The issue which arises in this case is whether or not the court has a discretion to remit the matter to the District Court for further consideration or whether as is submitted by the applicant the court does not have that discretion because the applicant is entitled, having been put “in peril” in the District Court proceedings, to rely upon a plea of autrefois convict as a matter of right. In this regard reliance was placed by the applicant on the case of Sweeney v. Brophy [1993] 2 I.R. 202. It was further submitted that in these circumstances the applicant could not be put on trial again for the same offences, and having regard to the fact that an order of certiorari quashes both the order of conviction and sentence, which it is well settled are indivisible, notwithstanding that a plea of autrefois convict is appropriate, there being no conviction after the order of certiorari, the District Court could not take up the matter as if the conviction was extant and proceed to sentence.
It was conceded by the applicant that in the event of the court having a discretion as to whether or not to remit, that the applicant did not have “attractive” grounds for urging the court to exercise its discretion in favour of refusing to remit.
For the notice party it is submitted that court did have a discretion to remit and that this discretion was affected by a variety of matters such as the seriousness of the offence, the lack of blameworthiness on the part of the notice party, where in this case they had adhered to their agreement with the applicant in relation to the offences in respect of which pleas were accepted and furthermore the fact that the applicant had entered guilty pleas in respect of the three offences on which he was sentenced.
O. 84, r. 26(4) reads as follows:
          “(4) Where the relief sought is an order of certiorari and the court is satisfied that there are grounds for quashing the decision to which the applicant relates, the court may, in addition to quashing it, remit the matter to the court, tribunal or authority concerned with the direction to reconsider it and reach a decision in accordance with the findings of the court.”
In the case of Sheehan v. O’Reilly [1993] I.L.R.M. 427 at 434 Finlay C.J. speaking of O. 84, r. 26(4) said the following:
          “Neither this provision or any rule similar to it was contained in the Rules of the Superior Court of 1962. It must first clearly be stated that this rule which on the face of it, gives the court a discretion as to whether or not to remit the matter in which an order has been quashed for further consideration cannot having regard to the limitation of powers vested in the rule making authority pursuant to the courts of justice Acts be a ground of any new of different power that is not already vested in the court by virtue of statue or by virtue of inherent jurisdiction. Accordingly the question which has been raised as to the exercise by the High Court on March, 25 1992 of the discretion arising under this rule must be determined in accordance with the general principles applicable to a retrial of a person in the circumstances which have arisen in this case, it not being possible to separate the order by way of sentence from the order by way of conviction…”
I am satisfied from this passage from the judgment of Finlay C.J. and indeed from many other applications, in other cases, of the principle, that this court does have a discretion where an application to remit is made pursuant to O. 84, r. 26(4).

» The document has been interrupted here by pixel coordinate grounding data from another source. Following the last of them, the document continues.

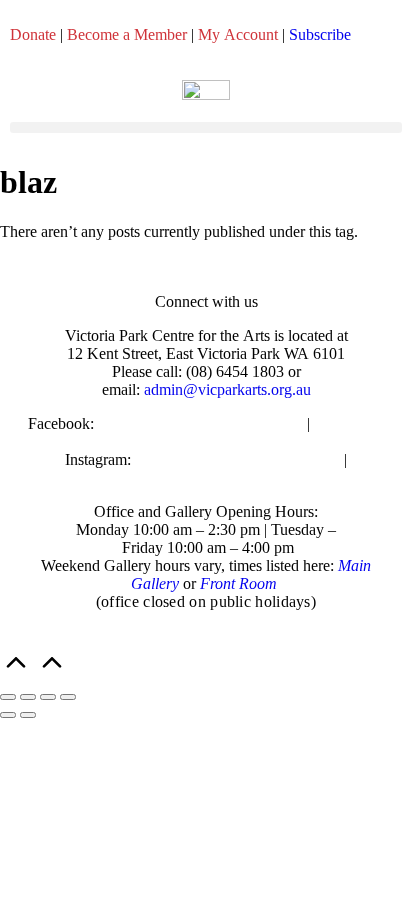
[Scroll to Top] (34, 673)
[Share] (48, 697)
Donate (33, 34)
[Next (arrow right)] (28, 715)
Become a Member (127, 34)
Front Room (238, 583)
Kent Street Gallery (208, 477)
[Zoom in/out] (8, 697)
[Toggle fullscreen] (28, 697)
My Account (238, 34)
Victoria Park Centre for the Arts (200, 423)
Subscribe (320, 34)
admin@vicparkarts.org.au (227, 389)
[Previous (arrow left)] (8, 715)
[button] (206, 127)
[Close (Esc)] (68, 697)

I do not think that that discretion is lost, where the grounds upon which an order of certiorari is to issue, relate to a fundamental defect in the proceeding in the District Court which is neither without jurisdiction or in excess of jurisdiction but which as mentioned in the judgment of Hederman J. in Sweeney v. Brophy, warrants a conclusion that a trial in due course of law is denied. In that case which was relied upon by the applicant, the applicant had fully contested the charge of assault against him. Hence having been put on trial or “in peril” in circumstances where the trial was conducted within jurisdiction but in a manner so flawed as to be a fundamental breach of the applicant’s constitutional right to a trial in due course of law, the logical outcome of the quashing of the conviction and sentence by an order of certiorari is to treat that quashing as tantamount to an acquittal, with the consequence that the applicant would be entitled to reply on the plea of autrefois acquit, thereby preventing a further trial in respect of the same offences.

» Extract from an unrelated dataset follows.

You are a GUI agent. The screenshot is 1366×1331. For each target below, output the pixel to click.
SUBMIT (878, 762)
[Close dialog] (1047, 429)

In this case the circumstances are wholly different. The applicant pleaded guilty in respect of the three offences on which he was convicted and sentenced, and in my opinion the underlying reasoning or logic which in the Sweeney v. Brophy case and indeed other cases led to a conclusion that the quashing of the conviction and sentence should be treated as tantamount to an acquittal could hardly apply. The applicant was a convicted person because he had pleaded guilty and his complaint related only to what was done in the sentencing hearing. Notwithstanding, in my view that the order of certiorari quashes both conviction and sentence, and accepting that the error of the respondent was one within jurisdiction, I cannot accept that the applicant is, as was submitted, entitled as of right (excluding any discretion in this court) to be not subject to any further trial in the District Court on these offences because of an entitlement to a plea of either of autrefois acquit or autrefois convict.
In the first place a plea of autrefoic aquit is wholly inappropriate having regard to the fact that the applicant became a convicted person by virtue of his own plea of guilty and hence the logic which impels the conclusion that an on order of certiorari which quashes a conviction where an accused contests the charge is tantamount to an acquittal, is entirely missing.
If it was to be said that the applicant was entitled to a plea of autrefois convict, that makes no sense having regard to the fact, that, as was indeed submitted by the applicant, the conviction along with the sentence is quashed by the order of certiorari.
This latter consequence persuades me, firstly, that the circumstances of this case require that the case of Sweeney v. Brophy be distinguished and secondly that the strange if not absurd result contended for by the applicant namely that he is entitled to a plea of autrefois convict in circumstances where the conviction is quashed or that he was a entitled to a plea of autrefois aquit in circumstances where he had pleaded guilty to the offences can only be avoided by permitting this court a discretion as to whether or not the case should be remitted back to the District Court for further consideration under O. 84, r. 26(4).
I have carefully considered the circumstances of this case as set out in the affidavit of Alan Gannon and in particular the fact that the applicant pleaded guilty to the three offences in respect of which he was convicted and sentenced. The length of time that has elapsed since then is quite short and there is no evidence of any prejudice to the applicant.
In these circumstances I have come to the conclusion that I should exercise my discretion and order that the matter be remitted to the District Court for further consideration.